[[ DATA TO PROCESS open ]]
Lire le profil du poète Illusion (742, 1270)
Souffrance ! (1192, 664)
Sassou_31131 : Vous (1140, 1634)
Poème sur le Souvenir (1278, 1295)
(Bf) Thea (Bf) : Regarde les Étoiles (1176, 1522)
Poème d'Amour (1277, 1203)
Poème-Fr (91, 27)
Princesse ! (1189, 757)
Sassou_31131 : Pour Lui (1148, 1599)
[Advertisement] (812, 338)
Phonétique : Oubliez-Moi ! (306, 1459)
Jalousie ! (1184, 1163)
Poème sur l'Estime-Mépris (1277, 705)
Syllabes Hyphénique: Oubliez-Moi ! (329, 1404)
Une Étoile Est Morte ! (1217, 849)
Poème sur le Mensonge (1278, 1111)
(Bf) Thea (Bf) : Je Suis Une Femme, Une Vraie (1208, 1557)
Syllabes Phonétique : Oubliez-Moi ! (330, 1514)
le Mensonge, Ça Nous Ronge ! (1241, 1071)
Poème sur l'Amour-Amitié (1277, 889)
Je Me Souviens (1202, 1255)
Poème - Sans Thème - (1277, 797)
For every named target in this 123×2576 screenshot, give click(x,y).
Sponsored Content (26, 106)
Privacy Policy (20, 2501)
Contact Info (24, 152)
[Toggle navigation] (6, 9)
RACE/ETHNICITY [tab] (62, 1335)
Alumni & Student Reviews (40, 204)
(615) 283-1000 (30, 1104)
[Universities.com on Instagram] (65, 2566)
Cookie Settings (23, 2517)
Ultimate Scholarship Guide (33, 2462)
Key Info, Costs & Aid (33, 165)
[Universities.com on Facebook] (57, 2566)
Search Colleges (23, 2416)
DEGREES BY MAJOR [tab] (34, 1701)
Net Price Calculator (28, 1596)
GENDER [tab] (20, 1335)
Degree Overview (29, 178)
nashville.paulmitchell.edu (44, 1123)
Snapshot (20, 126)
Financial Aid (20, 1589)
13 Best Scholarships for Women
[[ DATA TO PROCESS closed ]]
#### EXERCISE AIM:
All the entries above need to be reproduced exactly.

#### FINISHED EXERCISE:
Lire le profil du poète Illusion (742, 1270)
Souffrance ! (1192, 664)
Sassou_31131 : Vous (1140, 1634)
Poème sur le Souvenir (1278, 1295)
(Bf) Thea (Bf) : Regarde les Étoiles (1176, 1522)
Poème d'Amour (1277, 1203)
Poème-Fr (91, 27)
Princesse ! (1189, 757)
Sassou_31131 : Pour Lui (1148, 1599)
[Advertisement] (812, 338)
Phonétique : Oubliez-Moi ! (306, 1459)
Jalousie ! (1184, 1163)
Poème sur l'Estime-Mépris (1277, 705)
Syllabes Hyphénique: Oubliez-Moi ! (329, 1404)
Une Étoile Est Morte ! (1217, 849)
Poème sur le Mensonge (1278, 1111)
(Bf) Thea (Bf) : Je Suis Une Femme, Une Vraie (1208, 1557)
Syllabes Phonétique : Oubliez-Moi ! (330, 1514)
le Mensonge, Ça Nous Ronge ! (1241, 1071)
Poème sur l'Amour-Amitié (1277, 889)
Je Me Souviens (1202, 1255)
Poème - Sans Thème - (1277, 797)
For every named target in this 123×2576 screenshot, give click(x,y).
Sponsored Content (26, 106)
Privacy Policy (20, 2501)
Contact Info (24, 152)
[Toggle navigation] (6, 9)
RACE/ETHNICITY [tab] (62, 1335)
Alumni & Student Reviews (40, 204)
(615) 283-1000 (30, 1104)
[Universities.com on Instagram] (65, 2566)
Cookie Settings (23, 2517)
Ultimate Scholarship Guide (33, 2462)
Key Info, Costs & Aid (33, 165)
[Universities.com on Facebook] (57, 2566)
Search Colleges (23, 2416)
DEGREES BY MAJOR [tab] (34, 1701)
Net Price Calculator (28, 1596)
GENDER [tab] (20, 1335)
Degree Overview (29, 178)
nashville.paulmitchell.edu (44, 1123)
Snapshot (20, 126)
Financial Aid (20, 1589)
13 Best Scholarships for Women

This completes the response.